Sunday, January 25, 2009

The Perfect Statistical Lineup Card

I'm going through the Astros roster, it's early on a Sunday morning, coffee pot's on, wife's still asleep, so I might as well think about baseball. As I'm doing this, I start to think - traditional roles? Throw 'em out. Let's take a look to see in which slot in the lineup did each Astro perform the best?

As always: a couple of disclaimers. We're going to give Boone and Blum their own consideration, because they'll presumably be platooning, which leads to another disclaimer that we're doing a little projecting here. Here's who we're looking at: Berkman, Matsui, Tejada, Boone, Blum, Lee, Bourn, Pence, Quintero. Some of these are going to be iffy, because well, "iffy" pretty well defines the Astros. Then we'll see how this specific lineup would have fared against the Astros actual 2008 season.

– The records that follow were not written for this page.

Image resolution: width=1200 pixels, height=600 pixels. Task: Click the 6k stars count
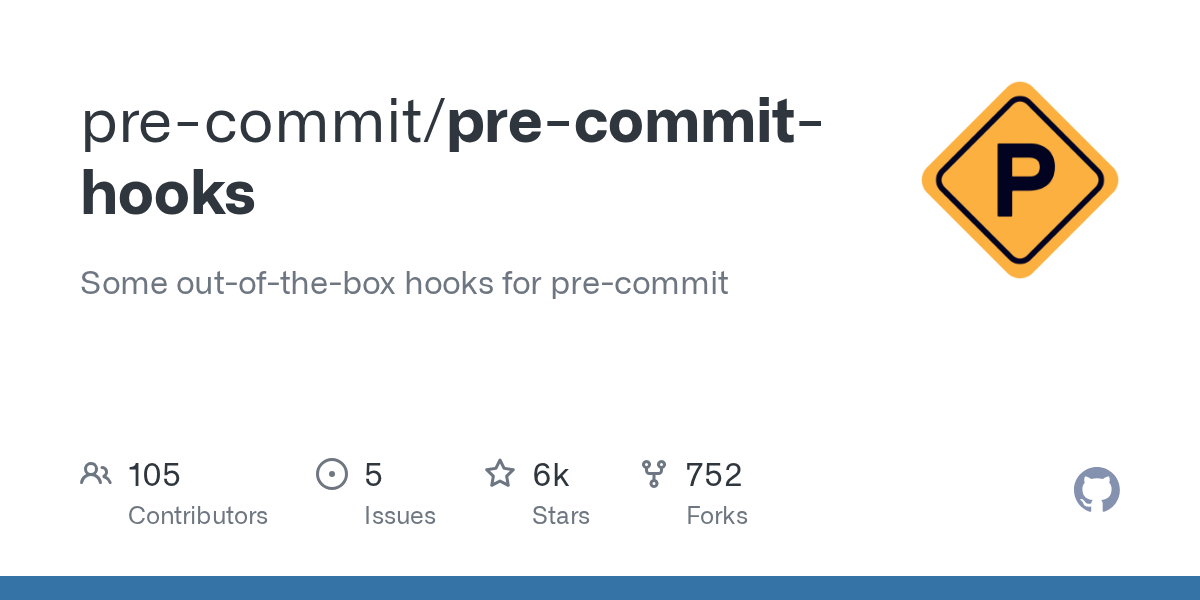point(551,474)
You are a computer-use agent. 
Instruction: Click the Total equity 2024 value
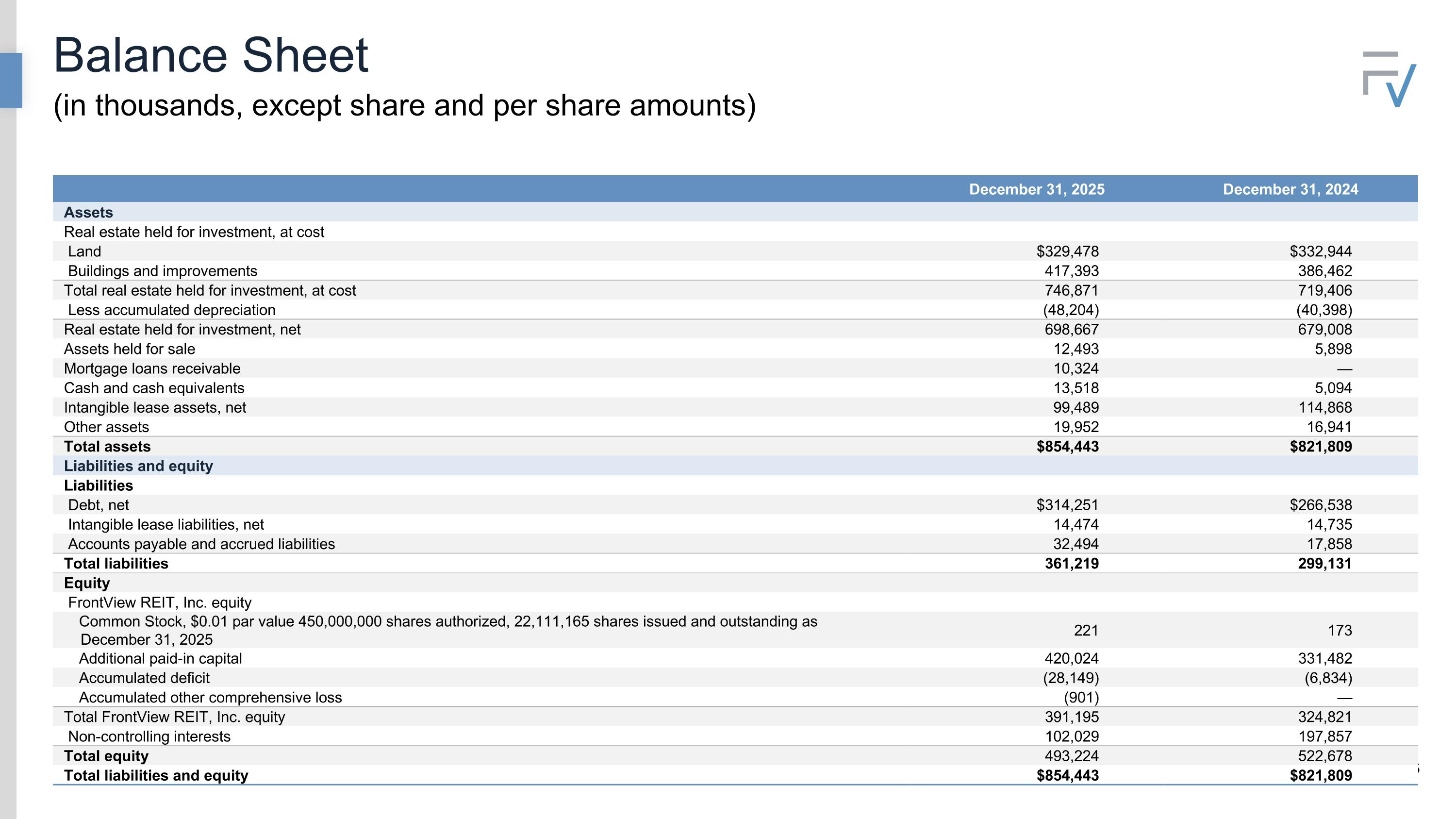1324,756
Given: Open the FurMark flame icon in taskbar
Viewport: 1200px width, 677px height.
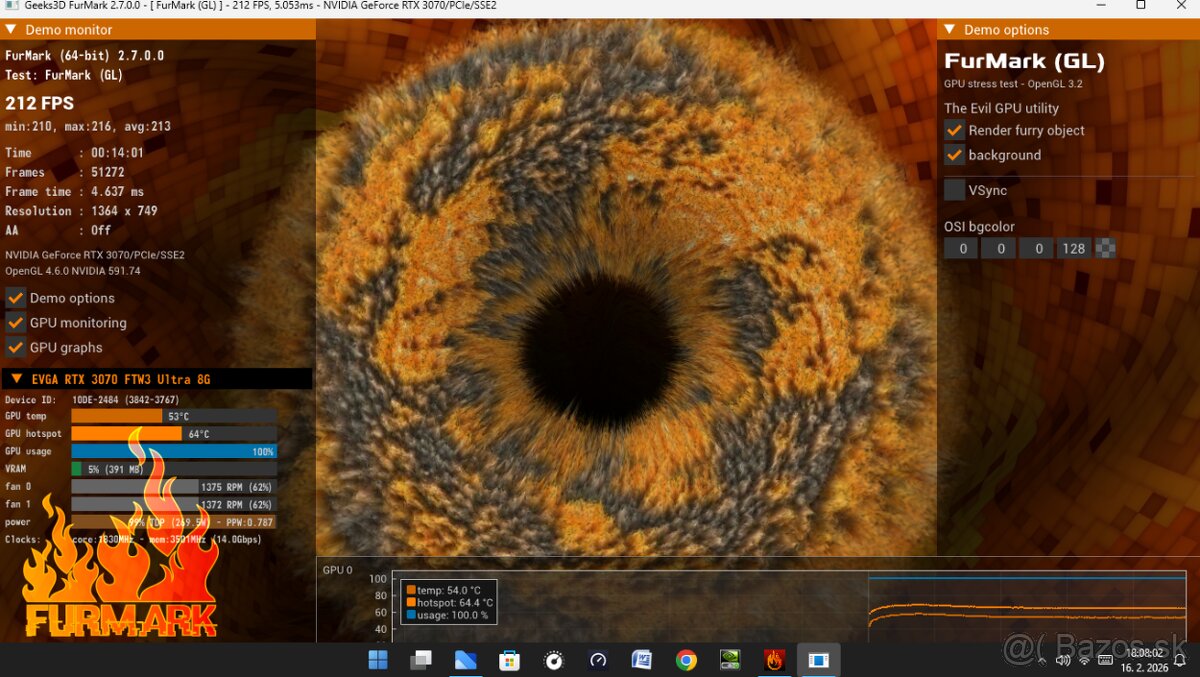Looking at the screenshot, I should click(774, 660).
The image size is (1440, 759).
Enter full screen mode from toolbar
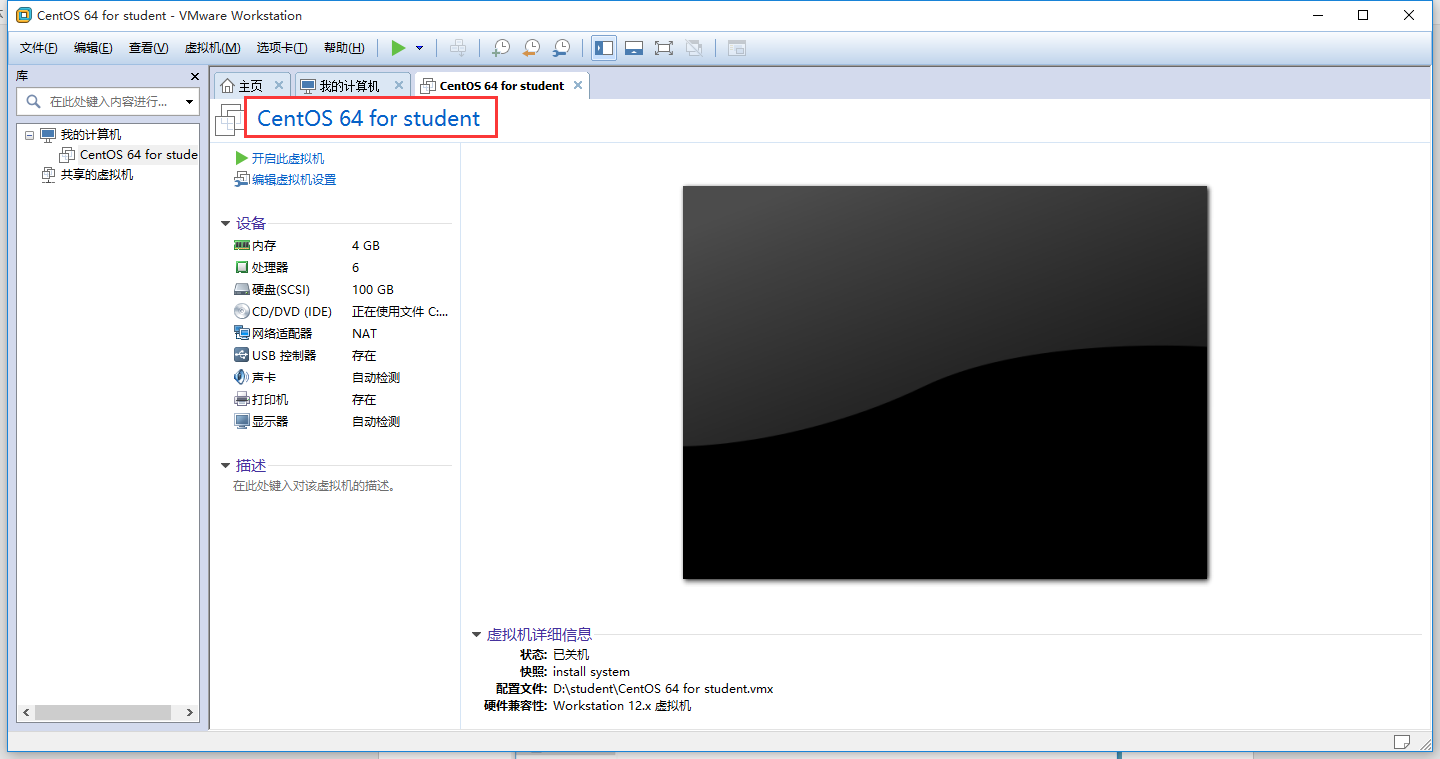(x=663, y=48)
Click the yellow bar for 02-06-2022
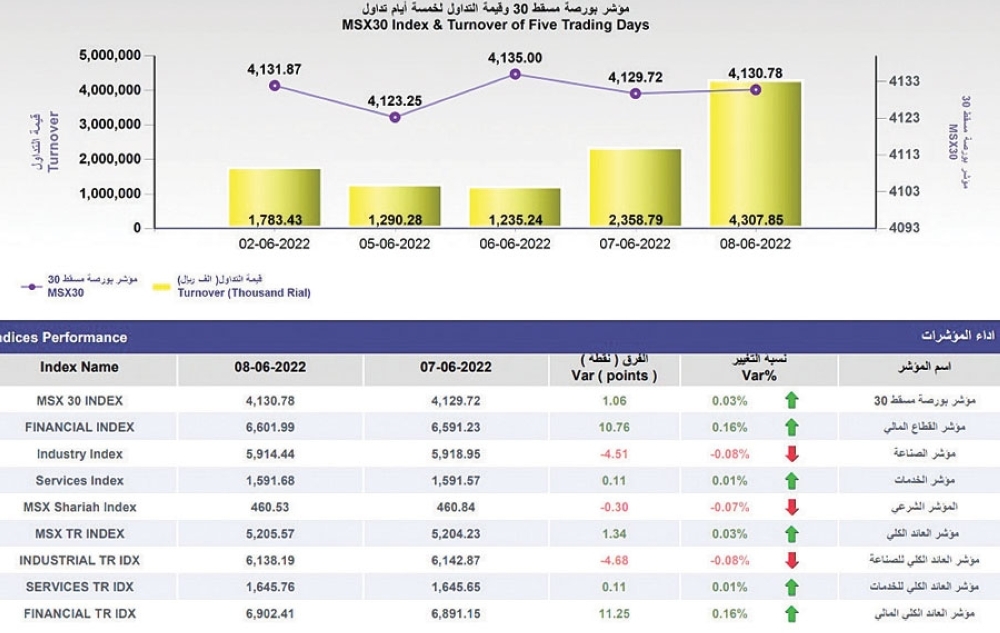The image size is (1000, 633). tap(260, 198)
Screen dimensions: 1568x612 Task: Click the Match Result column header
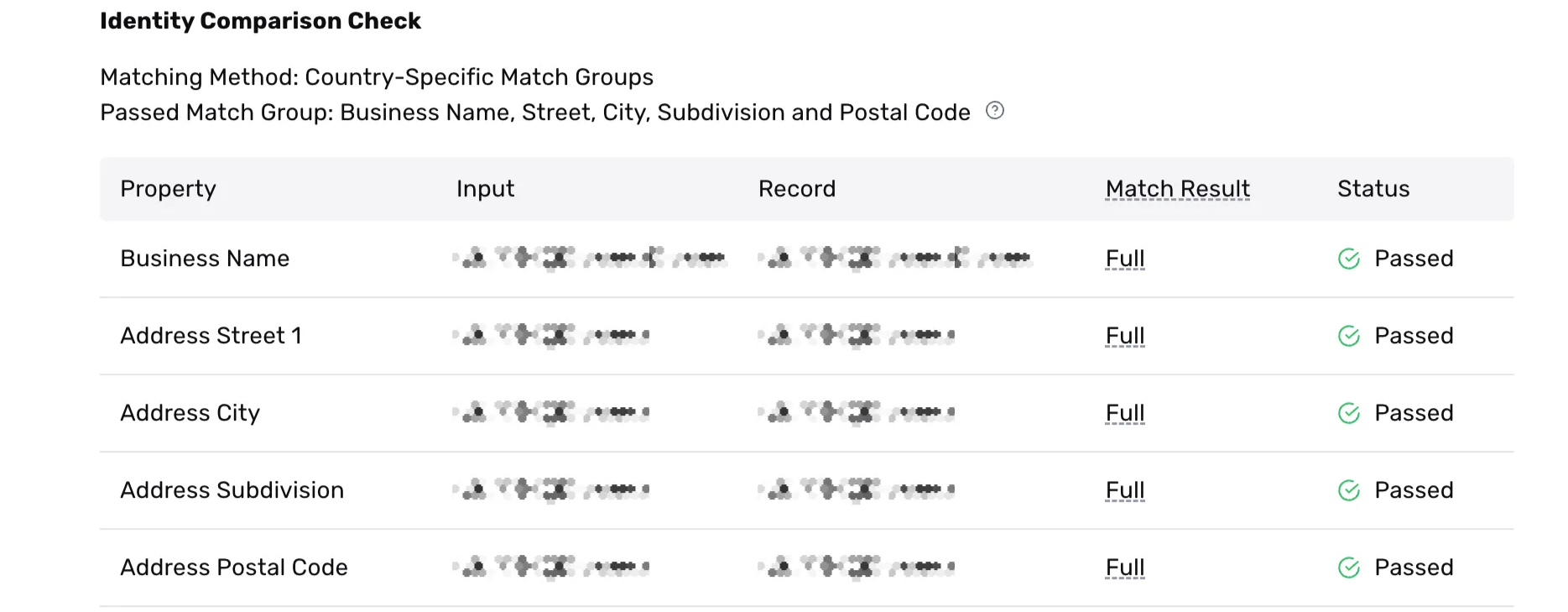pos(1177,189)
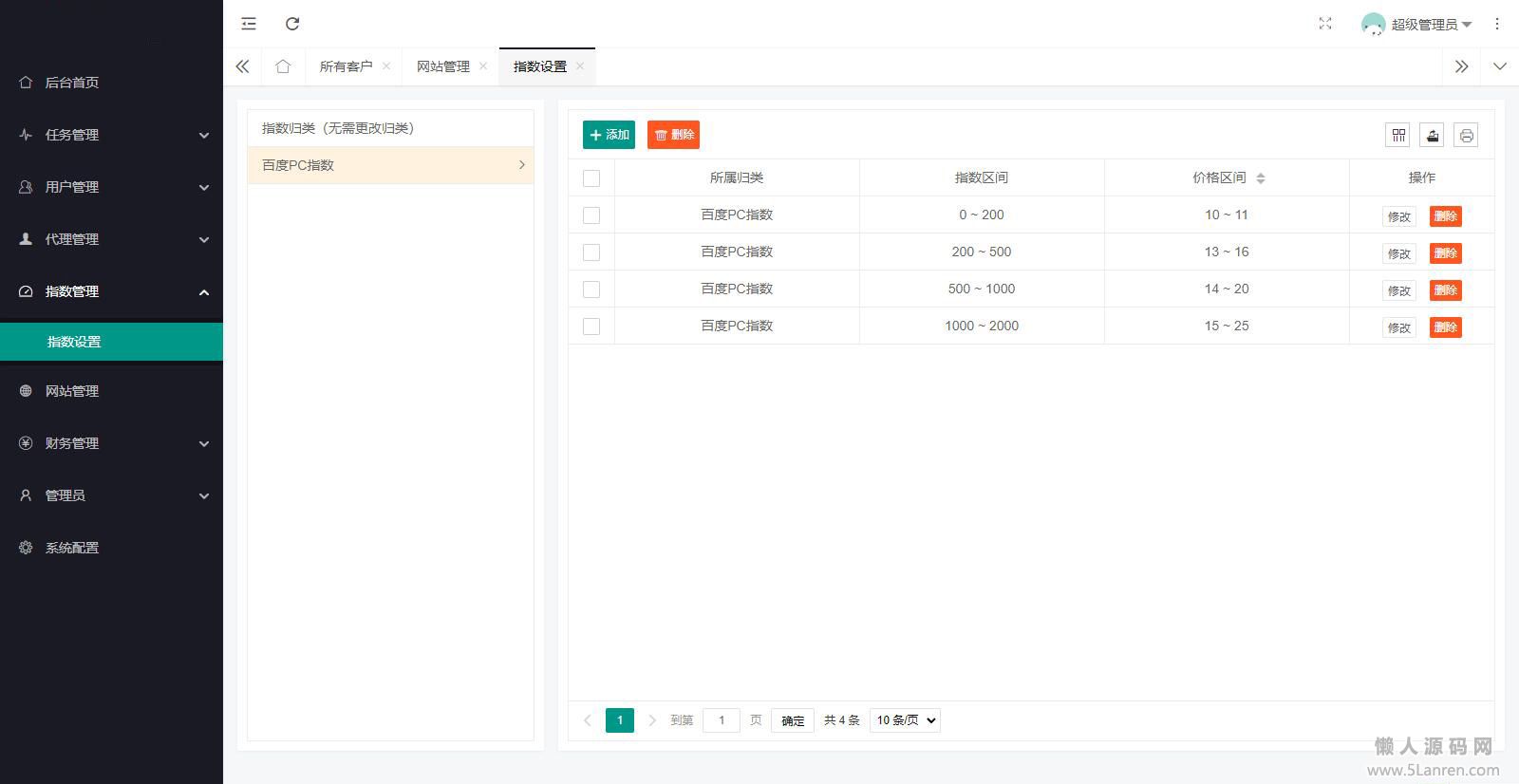
Task: Open the vertical three-dot more menu
Action: coord(1497,24)
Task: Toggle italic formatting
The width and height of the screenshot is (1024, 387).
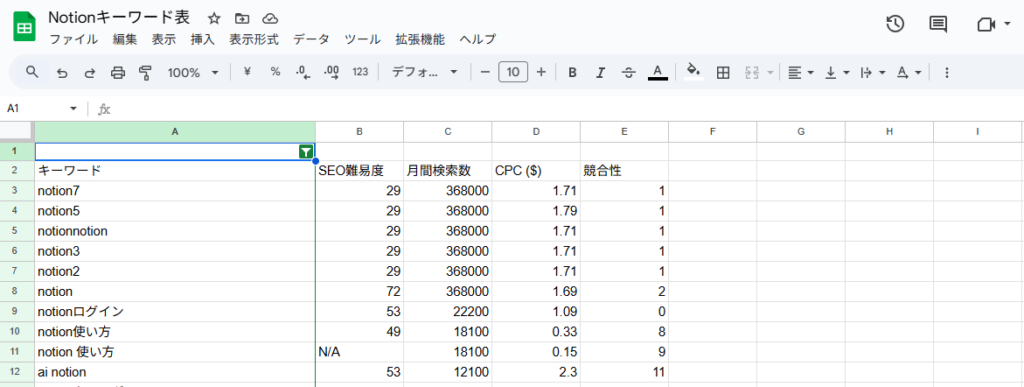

Kaz Matsui: When not dealing with a cracked anus, Matsui was pretty good. He spent time in both the #1 and #2 spots, and actually had the exact same batting average in each - .295. But hitting leadoff suited him better, as he coupled a 46x156 average with a SLG of .500.

Michael Bourn: Though he had a higher average in a smaller sample set in the #8 spot, Bourn was most effective at #2 (ha ha, grow up). This is a player with only 19 extra-base hits in 2008 and five of them were in the second spot. Posted a .292 (21x72) average and a .375 SLG.

Miguel Tejada: 54 of his hits went for extra-bases in 2008, 37 of them from the #3 spot. However, with a .353 batting average from the #2 (24x68) and a .485 SLG, Tejada could be an effective #2 hitter.

Lance Berkman: Spent most of the season in the #3 and #4 spot. Hit .262 in #3 (50x191) with five homers and a .429 SLG. In #4 went 123x360 for a .342 average and a .644 SLG.

Carlos Lee: Also performed best in the #4 spot, going 75x212 (.354) and a .608 SLG. In the #5 spot, it dropped to .278/.534.

Geoff Blum: Nine of his 14 HR came from the #5 spot, and his .253 average (39x154) and .500 SLG reflect some comfort in that spot.

Hunter Pence: Had at least four at-bats in spots 1-7. In #6 he batted .305 (94x308) with a .545 SLG. In the #3 slot, he did bat .313, but with only 5 hits and 1 for extra bases. #6 it is.

Aaron Boone: In the #7 spot, Boone had a smaller sample set, but three of his four hits in 12 at-bats were for extra-bases. So a .333/.583 line looks alright to me.

Humberto Quintero: Only really saw action in the #8, hitting in the cleanup spot (!) once, and striking out. He hit 9th 11 times, but in #8 went 36x156 and a .231 BA, .308 SLG.

So here's our clear consensus so far:
#1 - Kaz Matsui (46x156)
#2 - Miguel Tejada (24x68)
#3 -
#4 -
#5 -
#6 - Hunter Pence (94x308)
#7 - Aaron Boone (4x12)
#8 - Humberto Quintero (36x156)

So what are you going to do with Bourn/Berkman/Lee? Because Bourn was most effective in the #2 spot, let's put Bourn there, and then we get the 3/4/5 of a combination of Berkman, Lee and Tejada.

In the #3 spot we have:
Berkman, who hit 50x191 (.262) or Tejada, who went 119x420 (.283). - Lee never hit in the #3 spot in 2008

For #4:
Lee hit .354 (75x212)/.403/.608. Berkman went 123x360 (.342)/.440 OBP/.644 SLG. Tejada didn't hit fourth in '08.

#5:
Lee hit .278 (62x223). Tejada went 35x140 (.250). Berkman didn't hit fifth in '08.

Well this isn't easy, either. Both Berkman and Lee absolutely tore it up in the cleanup spot. So let's put Tejada 3rd, Berkman 4th and Lee 5th (does this look familiar?).

Here we go:
#1 - Kaz Matsui (46x156)
#2 - Michael Bourn (21x72)
#3 - Miguel Tejada (119x420)
#4 - Lance Berkman (123x360)
#5 - Carlos Lee (62x223)
#6 - Hunter Pence (94x308)
#7 - Aaron Boone (4x12)
#8 - Humberto Quintero (36x156)

That's a total of: 505x1707, or .296. What was the Astros team average in 2008? .263. Obviously there are a lot of factors at work here, and admittedly this is a very loose look at the statistics. We haven't taken into account personalities, Carlos Lee's penchant for "owning" certain spots in the line-up, injuries, slumps, etc. But it is possible to take 2008 statistics and make this team hit .296. The Cardinals had the best batting average in the NL with a .281 average - and the Rangers led the Majors with a .283 average - so to outhit the rest of the Majors by 13 points is almost an impossibility. But it's still fun to think about - because it's January, and there's not much else to do.